Es posible que en algún lugar del cerebro del noruego Anders Behring Breivik haya alguna conexión que le relacione con otros nombres, que le precedieron en la larga lista de matanzas sin sentido cometidas e ideadas 'a título individual'. Son los denominados 'lobos solitarios', un término inventado por los supremacistas blancos Alex Curtis y Tom Metzger a finales de los 90.
Estos dos 'ideólogos' del crimen individualizado alentaban a sus compañeros racistas a actuar solos para evitar incriminar a sus camaradas.
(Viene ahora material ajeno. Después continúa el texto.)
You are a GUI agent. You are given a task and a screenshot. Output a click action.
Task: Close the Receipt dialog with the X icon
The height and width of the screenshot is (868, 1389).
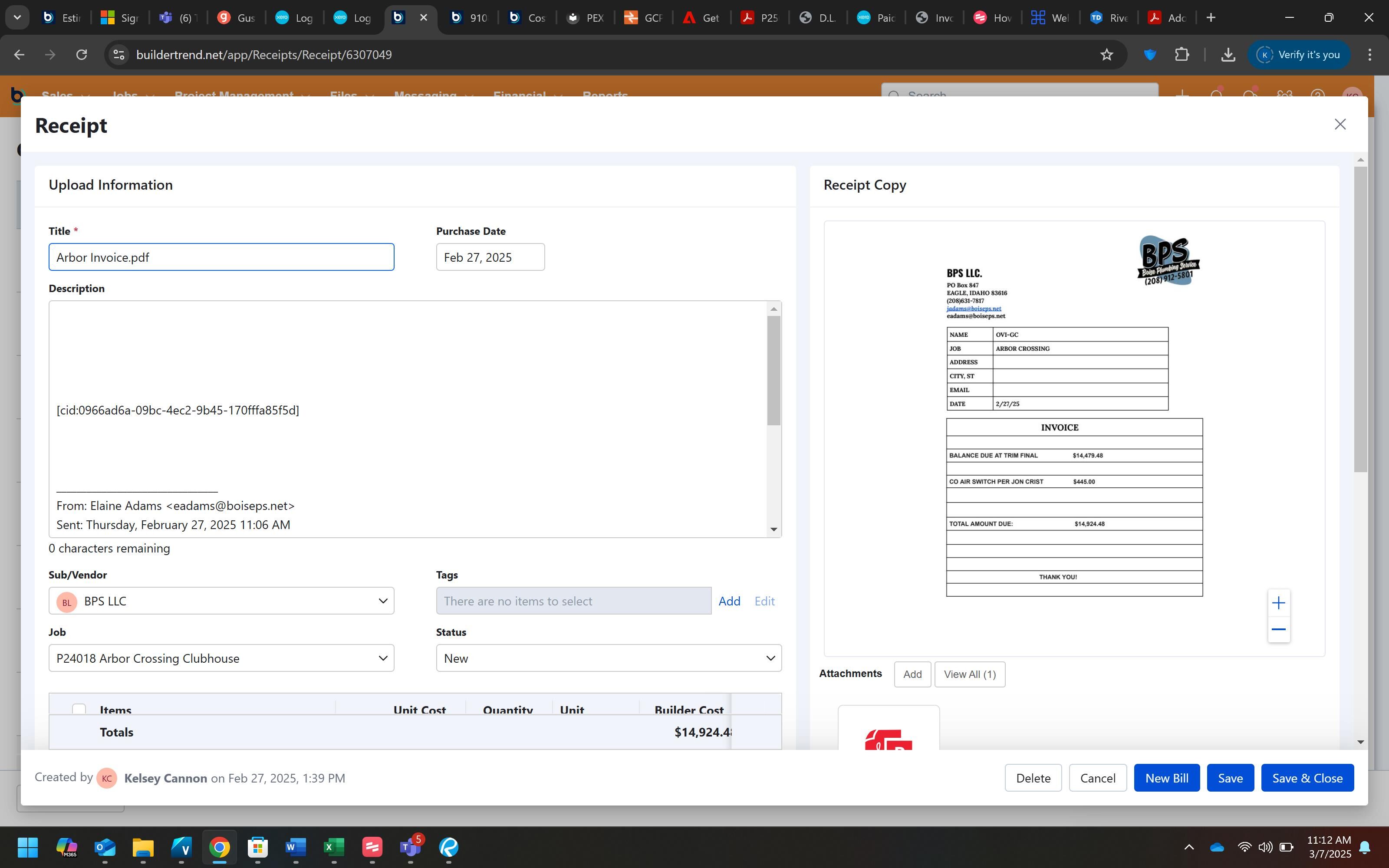pos(1340,125)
Curtis hizo famoso el «no tengo nada que decir» en los interrogatorios policiales para obstruir cualquier investigación. Esta forma de actuar hace prácticamente indetectables sus propósitos para las fuerzas de seguridad.
Timothy McVeigh, que en 1996 mató a 168 personas e hirió a centenares más con un camión bomba frente a un edificio federal de Oklahoma, puede reivindicar desde el más allá -murió ejecutado por inyección letal en junio de 2001- la absoluta primacía de Estados Unidos en este tipo de crímenes. Aunque le había precedido en el tiempo Theodore Kaczynski, más conocido como 'Unabomber', especializado en enviar cartas explosivas que acabaron con la vida de tres personas e hirieron a otras 29 entre 1978 y 1995.
La figura del criminal individual que siega la vida de múltiples víctimas se ha manifestado en otras zonas del mundo. En Oriente Próximo, el extremista judío Baruch Goldstein abrió fuego en febrero de 1994 en la Tumba de los Patriarcas de Hebrón, con el resultado de 29 víctimas mortales y un centenar de heridos.
A tiros en las aulas
La historia mundial del crimen da desgraciada cuenta de otros protagonismos individuales con menos 'leyenda' aunque consecuencias igualmente funestas. El 'solitario' adopta en ocasiones la forma de un cuidador escolar como Thomas Watt Hamilton, que en 1996 mató a tiros a dieciséis niños y a una maestra en la localidad escocesa de Dumblane antes de acabar con su propia vida.
O, sin salir del ámbito académico, se mete en la piel de un estudiante expulsado que se suicida tras llevarse consigo a otras 16 personas. Es lo que hizo Robert Steinhauser en Erfurt, Alemania, en 2002 para después suicidarse. Una víctima menos provocó en 2009 el ataque, en la escuela germana de Winnenden, a cargo de Tim Kretscher. A sus 19 años,y en el último día de su vida, se enseñó con las chicas de un colegio en el que sentía que nadie reconocía su potencial. Cinco años más tarde el escenario saltó de nuevo el Atlántico. El surcoreano Cho Seung Hui se paseó a tiro limpio por la Universidad Politécnica de Virginia, sembrando a su paso el campus con 36 cadáveres de compañeros y profesores del centro.